Recovery and mental survival as children prepare for a phased return to school

Media Release:

Children’s mental health charity Kids Inspire is preparing for an increase in demand as the ‘new normal’ phased return to school is proposed across the country.  

Since the start of the pandemic, Kids Inspire has responded by increasing capacity hosting 400 plus online sessions per week as demand for its specialist therapeutic services increased. Alongside children and families, services have also been extended to key workers, to offer support during extraordinary times.  

In a paper written for local authority leaders about the response and recovery phase of the pandemic and the impact on children’s mental health, Sue Bell Clinical Director of Kids Inspire and Dimitra Theodoropoulou, Clinical Impact Manager emphasised that a return to school will likely be a traumatic experience for many children and young people.

While this is an unprecedented pandemic, in their paper the experienced mental health and trauma therapists drew from both academic texts, as well as from their own knowledge and experience:

“There seems to be a consensus that the trauma – during and after the pandemic- will be significant and with no certainty as to what extent the actual impact will be, it is essential that we are prepared. We cannot underestimate the need for specialist support if those who have physically survived COVID-19 are going to also recover and survive mentally.”
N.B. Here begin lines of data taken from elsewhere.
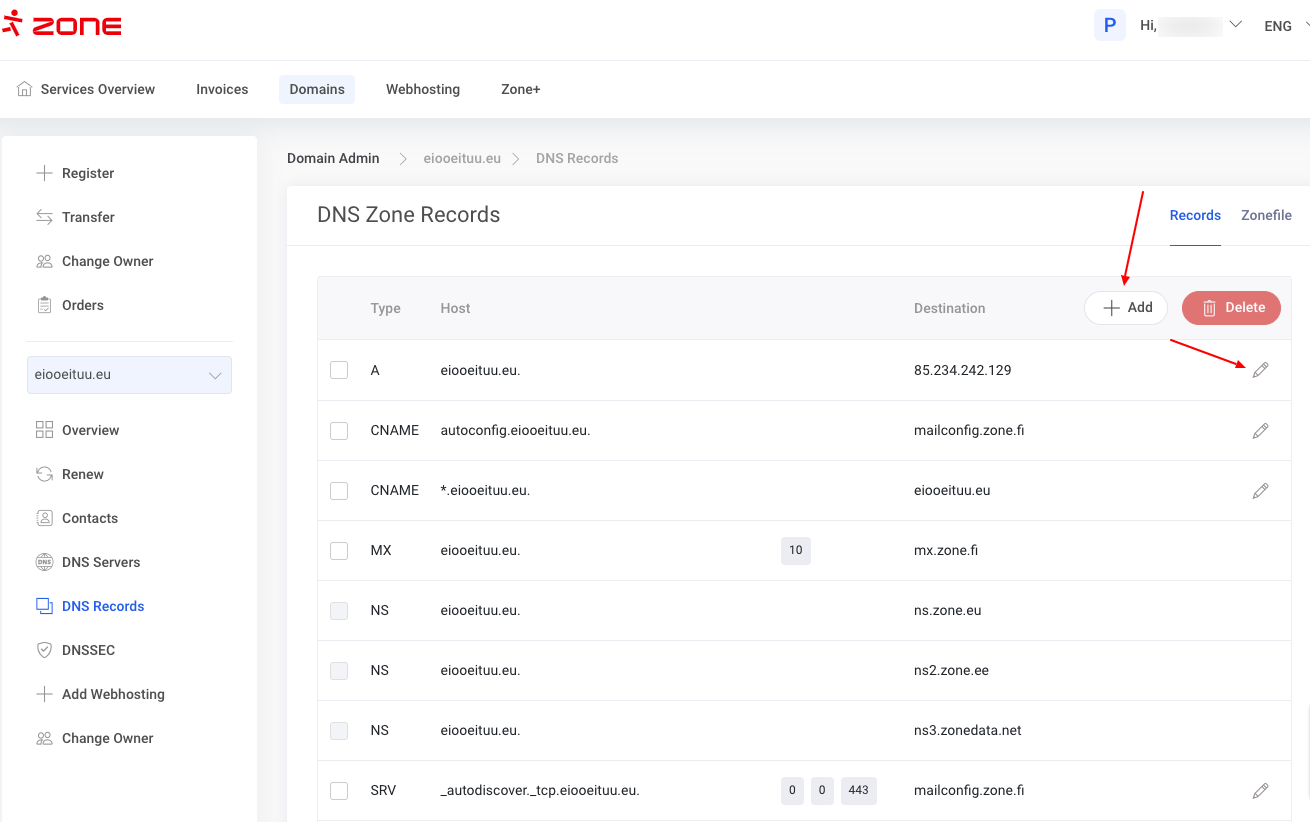The height and width of the screenshot is (822, 1310).
Task: Select the A record checkbox
Action: pyautogui.click(x=339, y=370)
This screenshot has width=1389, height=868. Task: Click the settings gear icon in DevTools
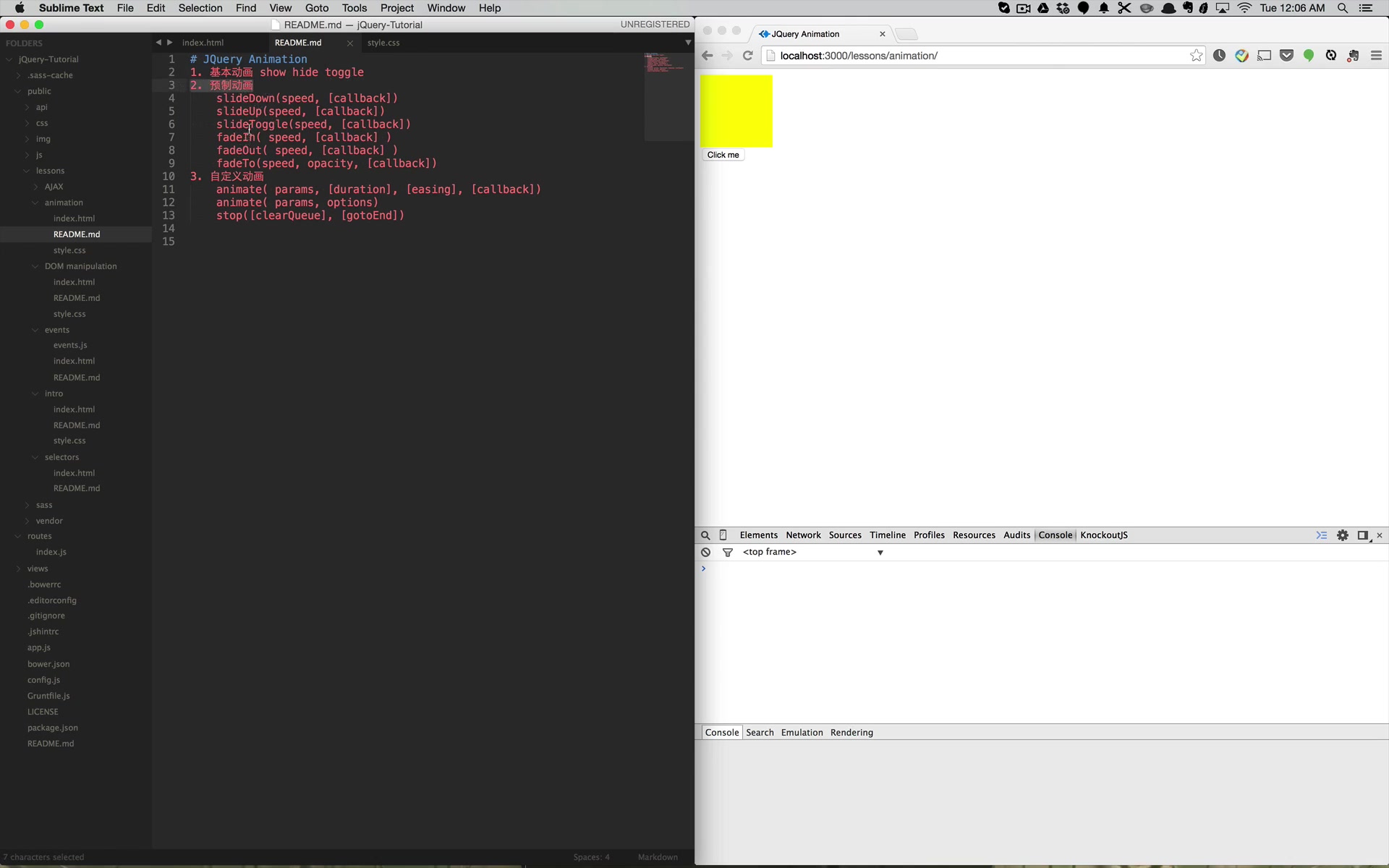(1343, 535)
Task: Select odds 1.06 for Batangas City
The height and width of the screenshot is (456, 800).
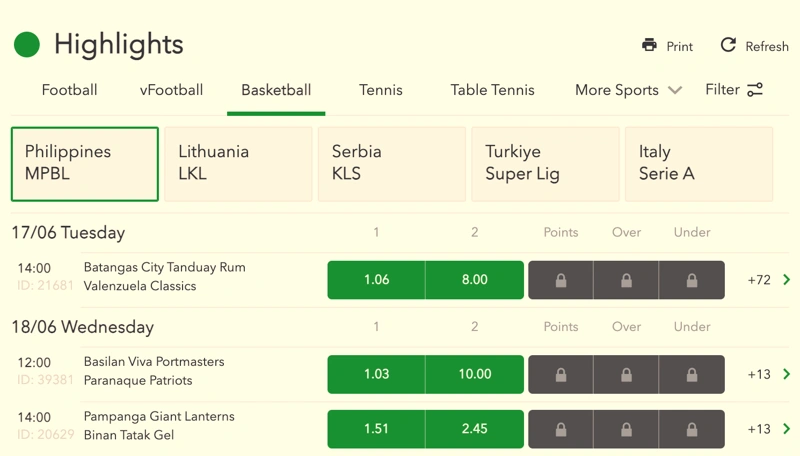Action: pos(376,280)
The paper titled ‘COVID-19 Pandemic and the Impact on the mental health of Children and Young People’,referred to:

“The common denominator in all 350 open cases at Kids Inspire, is the lack of sense of security in all levels that is so needed for children to survive and thrive. In today’s threatening situation children and young people will return to schools, having survived a global pandemic; however, it is uncertain how they will be able to make the transition from survive to thrive and how long it will take for their brain and nervous system to switch off from the survival loop (Fight, Flight and Freeze).”

Warnings of such impact and how the system may fail to respond to the children’s needs during a pandemic were highlighted by Bruce-Barrett et al (2007) in their article ‘Pandemic Influenza Planning for Children and Youth: Who’s Looking Out for Our Kids?’ written after the experience of previous pandemic1 similar to COVID-19. They warn:

“No amount of planning prior to a pandemic can fully prevent the uncertainty, loss and grief that a pandemic will wreak. Indeed, the social, psychological and financial disarray attendant upon a pandemic will far exceed the physical impact.” (Bruce-Barrett et al 2007)
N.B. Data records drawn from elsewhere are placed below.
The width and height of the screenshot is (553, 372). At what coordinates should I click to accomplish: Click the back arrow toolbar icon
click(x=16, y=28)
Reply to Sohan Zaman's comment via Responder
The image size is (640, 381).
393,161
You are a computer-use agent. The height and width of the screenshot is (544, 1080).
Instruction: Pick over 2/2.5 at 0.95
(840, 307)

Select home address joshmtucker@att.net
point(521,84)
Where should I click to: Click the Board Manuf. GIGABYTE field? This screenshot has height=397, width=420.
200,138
Not every child is feeling anxious or depressed in lockdown. In fact, some children who found school stressful – often due to negative learning experiences, their own special needs and bullying – are finding lockdown, in comparison, a calming experience and are even thriving.
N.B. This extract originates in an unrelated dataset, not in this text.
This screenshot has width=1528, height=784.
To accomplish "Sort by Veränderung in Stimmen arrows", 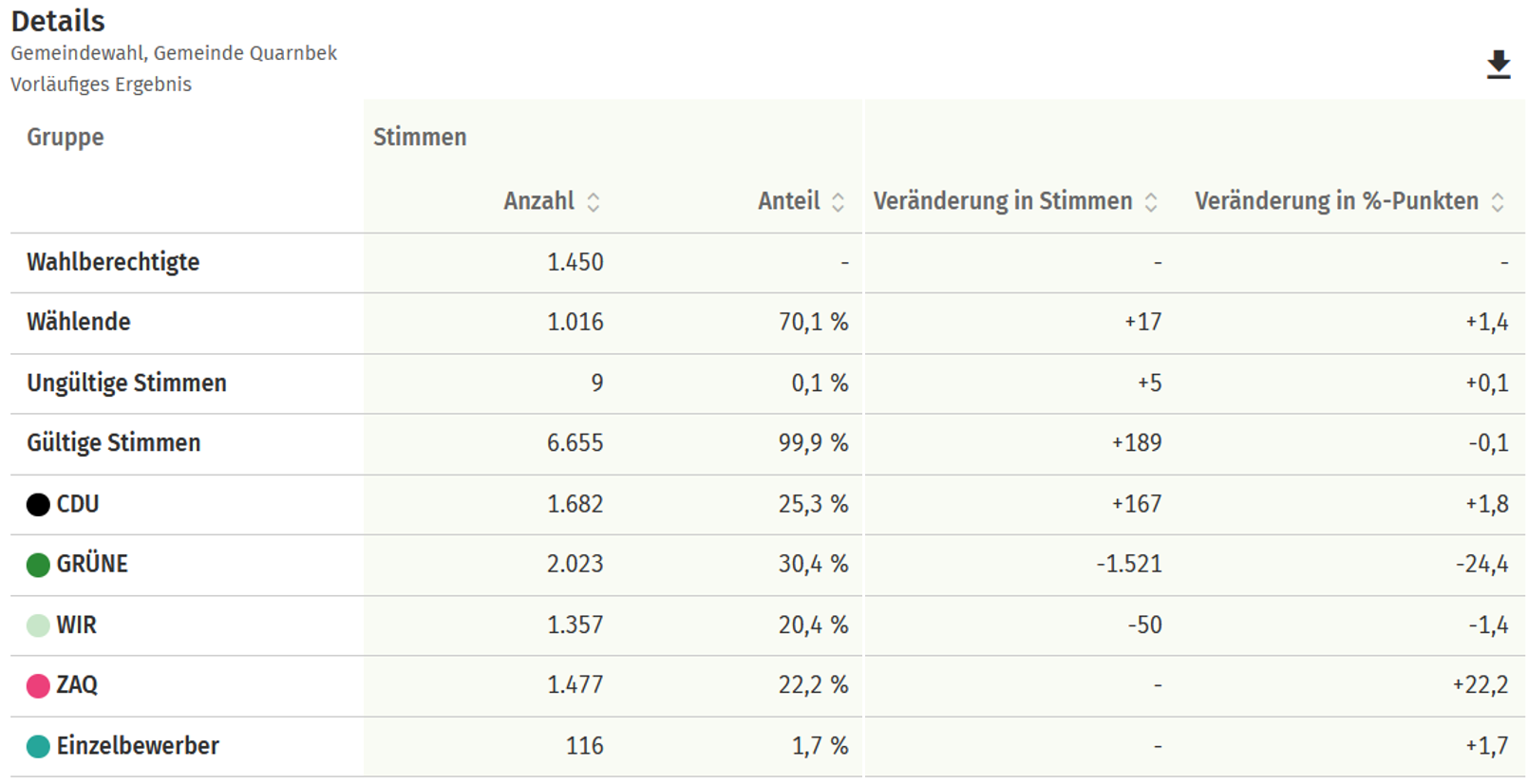I will [x=1151, y=201].
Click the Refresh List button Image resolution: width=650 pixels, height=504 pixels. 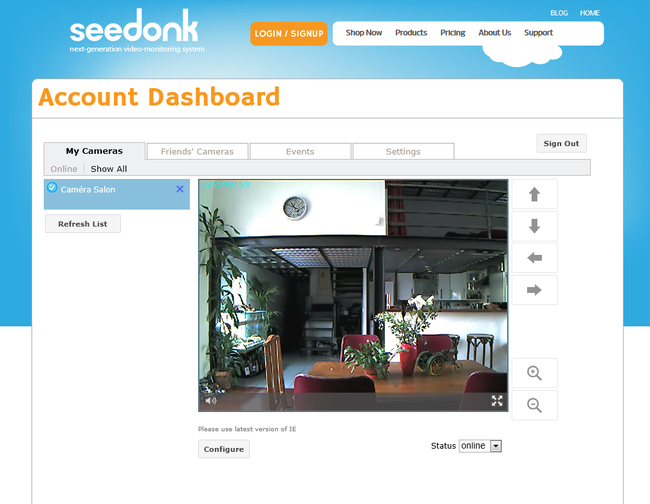click(83, 224)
In the closing sentiment of the paper, Sue and Dimitra who have 50 years combined childhood trauma practice between them, said:

“Schools can provide a safe environment for children to return to when the crisis is over. However, this will not be a smooth transition. Things cannot and will not go back to normal by themselves.”

This informed paper was shared with the local authority early in the response phase of the Coronavirus. Sue and Dimitra welcome the findings being shared as their contribution to raising awareness during Mental Health Week 18-24 May 2020.